Ara Celi Zarate, a worker from Minneapolis, echoed Guerrero’s call for family reunification, “I have two children here and two children in Mexico,” she told the crowd. “We are asking that you support us and that you help us so that we can have our families together. I work very hard to maintain my family and I am going to keep struggling so that we have a place and that one day we will be together.”

Zarate’s plea was met with cheers from the many immigrant workers in the audience.

Pearly Dean, an African-American rider also from Minneapolis, brought the enthusiastic crowd to its feet when she promised, “This is just the beginning. We’re not going to stop until every person has freedom and the right to speak and to work and not work in conditions that are unsafe, where you are afraid of being deported. We’re going to change some things.

“They say this is the land of the free,” she added. “Well, we’re gonna make it the land of the free.”

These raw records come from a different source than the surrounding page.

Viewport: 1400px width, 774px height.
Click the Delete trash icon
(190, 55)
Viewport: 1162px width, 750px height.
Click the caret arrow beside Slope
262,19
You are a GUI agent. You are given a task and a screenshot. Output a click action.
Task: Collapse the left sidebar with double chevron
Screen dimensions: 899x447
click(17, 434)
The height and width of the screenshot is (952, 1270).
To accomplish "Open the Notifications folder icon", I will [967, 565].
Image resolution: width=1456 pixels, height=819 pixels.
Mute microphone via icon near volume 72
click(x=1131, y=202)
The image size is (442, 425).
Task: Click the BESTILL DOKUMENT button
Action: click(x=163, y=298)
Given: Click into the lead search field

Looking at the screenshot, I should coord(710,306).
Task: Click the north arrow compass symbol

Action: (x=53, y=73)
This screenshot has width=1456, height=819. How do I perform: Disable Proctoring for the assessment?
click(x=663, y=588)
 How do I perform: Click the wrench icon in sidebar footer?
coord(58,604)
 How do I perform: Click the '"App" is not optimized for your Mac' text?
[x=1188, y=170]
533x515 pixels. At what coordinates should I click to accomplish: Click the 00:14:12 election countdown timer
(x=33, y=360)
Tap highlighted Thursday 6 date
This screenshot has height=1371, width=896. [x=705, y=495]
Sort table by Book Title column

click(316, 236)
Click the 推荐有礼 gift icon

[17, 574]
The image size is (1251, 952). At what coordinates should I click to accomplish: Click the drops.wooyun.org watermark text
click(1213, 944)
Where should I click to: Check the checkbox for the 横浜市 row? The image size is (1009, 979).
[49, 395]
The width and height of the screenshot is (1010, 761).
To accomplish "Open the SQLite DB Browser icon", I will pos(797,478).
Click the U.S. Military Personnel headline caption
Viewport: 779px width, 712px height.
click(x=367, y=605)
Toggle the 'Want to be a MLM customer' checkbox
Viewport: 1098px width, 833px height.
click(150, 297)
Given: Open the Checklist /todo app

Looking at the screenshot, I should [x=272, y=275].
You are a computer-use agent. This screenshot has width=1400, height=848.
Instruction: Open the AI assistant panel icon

Salvador Aguilar, an Indianapolis resident and organizer for the United Steel Workers, put the ride in a historical context:

“We believe what you are doing is an extension of the civil rights movement of the ’60s. This is not something new. What’s sad is that the people who are standing outside, the people who oppose amnesty and what you’re trying to do -- what we’re all trying to do -- are the descendents of the people who fled to this country to escape the very [exploitation and abuse] that we’re fighting against.

“We need to tell them loudly that we will continue to march, we will continue to fight. Whatever it takes in this struggle until the day that every man and every woman in this country is treated equally the way God intended it to be.

“We cannot lose,” Aguilar concluded. “America can’t afford to let us lose.”

Jeff Guntzel is a freelance writer who lives in Chicago.